▸ **Description of the task**
Reproduce every line of text in the material below verbatim, omitting the pictures.

BEGIN Material provided

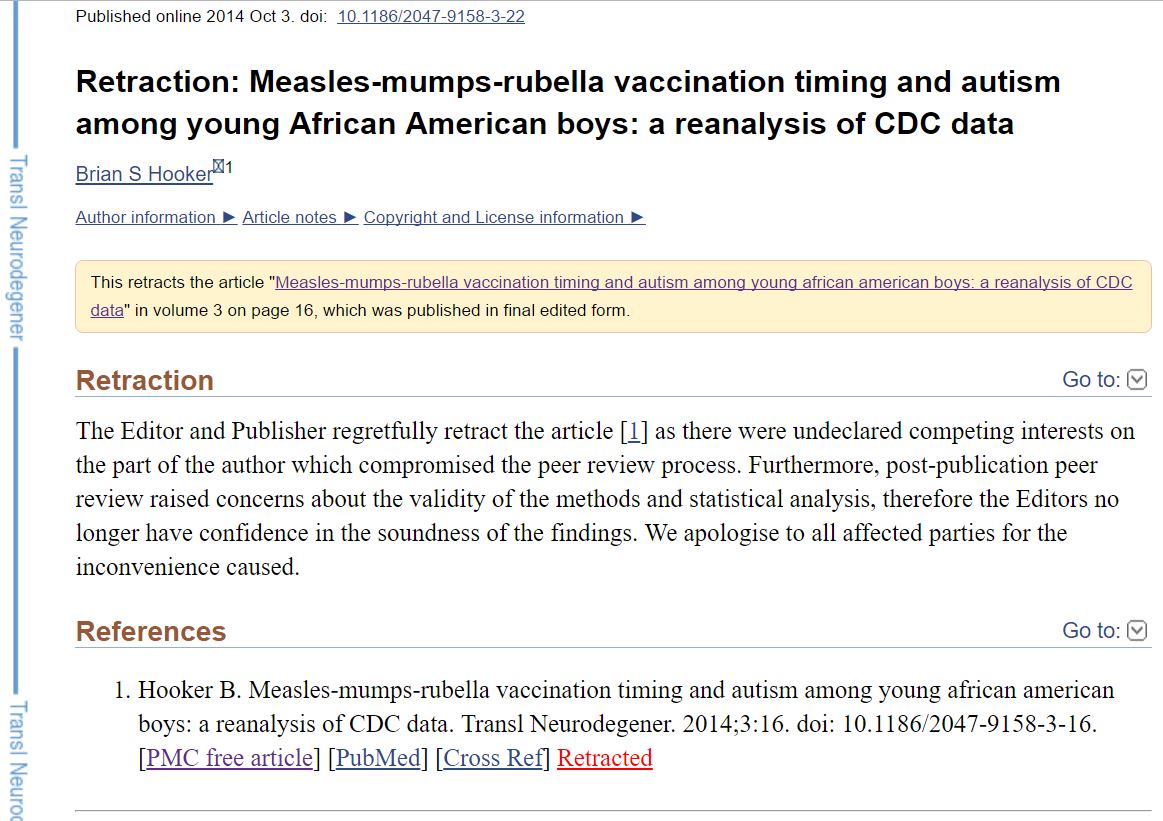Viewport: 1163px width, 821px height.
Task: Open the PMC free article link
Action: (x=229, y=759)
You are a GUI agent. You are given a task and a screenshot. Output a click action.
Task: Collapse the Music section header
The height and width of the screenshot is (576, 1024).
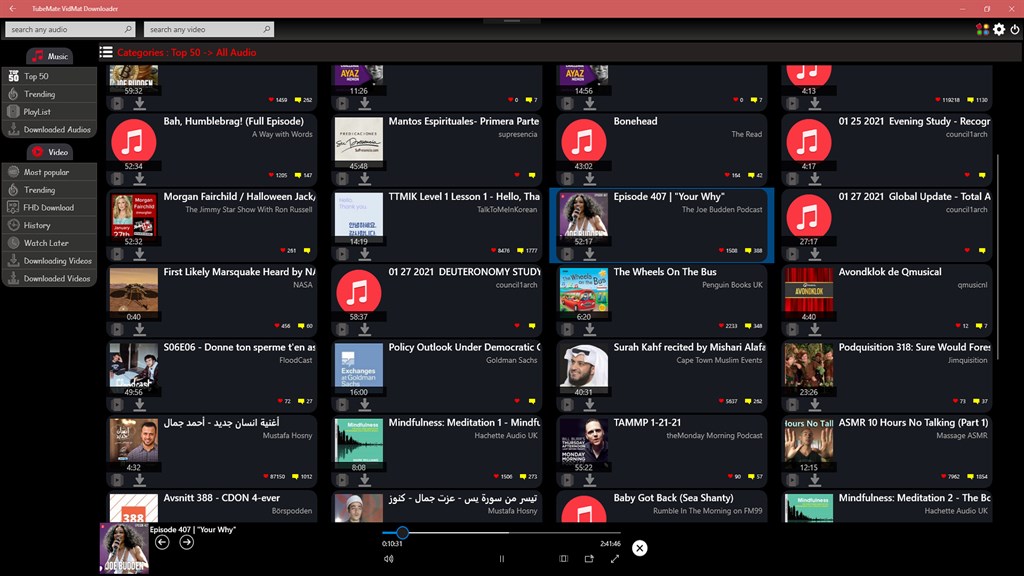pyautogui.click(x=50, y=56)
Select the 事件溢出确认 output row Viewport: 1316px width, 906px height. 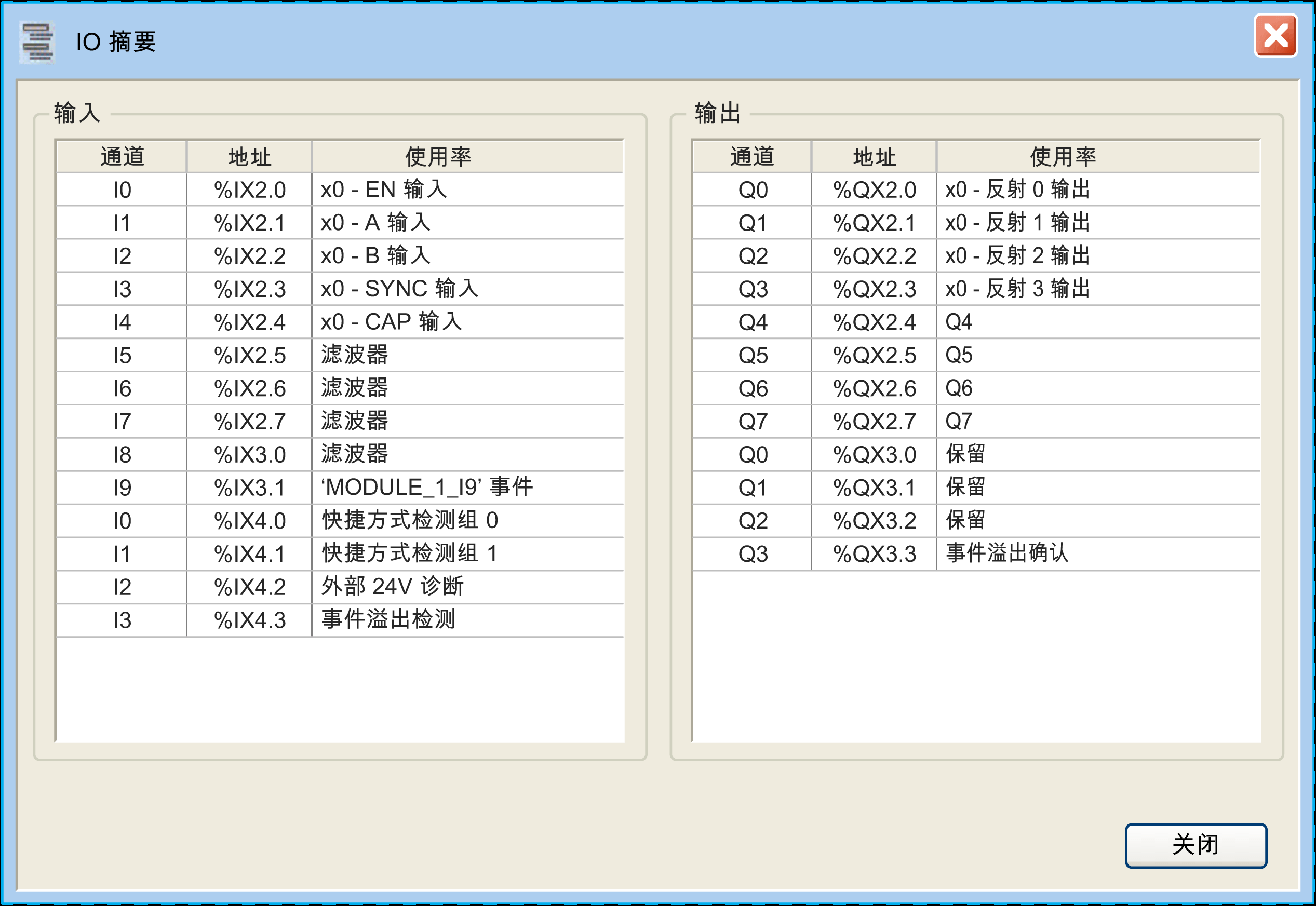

END Material provided

▸ **Task result**
Viewport: 1163px width, 821px height.
Task: Open the PMC free article link
Action: (x=229, y=759)
You are a GUI agent. You are given a task and a screenshot. Output a click action.
Task: Collapse the Music section header
The height and width of the screenshot is (576, 1024).
pyautogui.click(x=50, y=56)
Select the 事件溢出确认 output row Viewport: 1316px width, 906px height. 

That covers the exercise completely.